Peanut Butter Cookies

I haven't always liked peanut butter. I wasn't a huge fan of the taste or how it would stick in your throat afterward. All of that has changed. I eat it by the spoonful from the jar, on toast, with bananas, anything with peanut butter is amazing. My bananas were not ripe enough for banana bread but I still wanted to bake something so I opened the pantry and there it stood, the peanut butter. Within an instant it hit me...peanut butter cookies! 

I grabbed my Martha Stewart cookies book and flipped to her peanut butter cookies. I really like her cookie book and a lot of my cookies were born from altering her recipes. When I change recipes to become vegan and gluten free I almost always start by making it vegan. For me making something vegan is far more challenging than making it gluten-free. Now this hasn't always been the case. In the beginning when gluten-free flours were unknown to me I was so confused as to what flours to use and that was the hardest part. But now that I have become familiar and more comfortable with gluten-free flours it's almost second hand. I know each flours properties, how they work, and generally where they work best. Of course I still have disasters and everything is still trail and error, but for the most part I think I have a good handle on things. So back to making a recipe vegan. Its important to think here what each ingredient is doing in the original recipe in order to find a product that will do similar things. I also use my gut instinct and my previous recipes for guidance. Here is kind of a step by step way I go about it.

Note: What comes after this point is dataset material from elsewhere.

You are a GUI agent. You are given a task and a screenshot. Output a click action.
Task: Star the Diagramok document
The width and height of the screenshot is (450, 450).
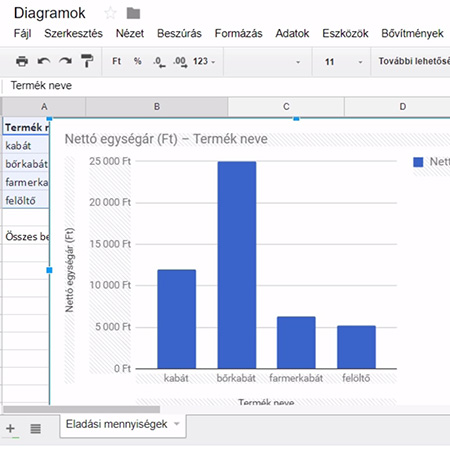click(110, 13)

    - If a recipe calls for butter I usually go for either Earth Balance or an oil. 
    - If the recipe calls for any milk, I generally reach for the rice milk. Its a personal preference.
    - For eggs I always go to my chart of egg substitutes and reread how each egg replacer works and what it works best in. For example flax seeds are perfect for chewy things and applesauce provides great moisture.
    - White processed sugar is easy to substitute with a raw or unrefined sugar. I do like to use agave nectar in recipes but I feel it works best in cakes, quick breads, or muffins. Things that are soft. Agave has the tendency to make things soft and "cakey" so I generally do not use it in cookies. I like my cookies crunchy or chewy.

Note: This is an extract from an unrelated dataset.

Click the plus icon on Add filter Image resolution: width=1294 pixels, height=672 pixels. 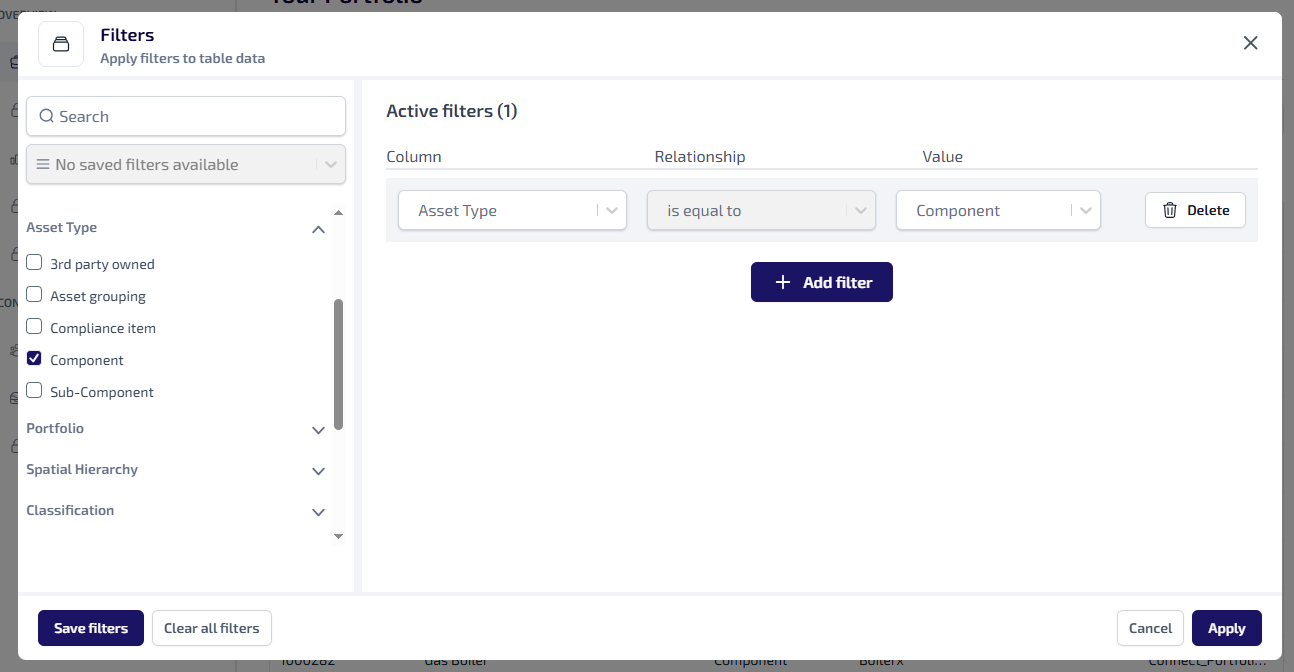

Once a recipe is vegan I pick the flours I want to use, add some xanthan gum, and start baking. Even though this sounds simple, it's given me way to many headaches and mental breakdowns.

My peanut butter cookies turned out great. I dipped half of them in chocolate, even better! I am going to remake these again tomorrow with a few slight adjustments and take them to work where they will be taste tested. 
 

I'm obsessed with my new cake stand I got from Crate & Barrel. It was half off so I had to buy it. Speaking of buying things, ever since I saw the movie Country Strong I have wanted cowboy boots. I have been searching all over for some but none that I really like...until today. While these are not exactly cowboy boots, I think they have a nice twang. What makes them more perfect, they are vegan! I got them at ModCloth, my favorite online store!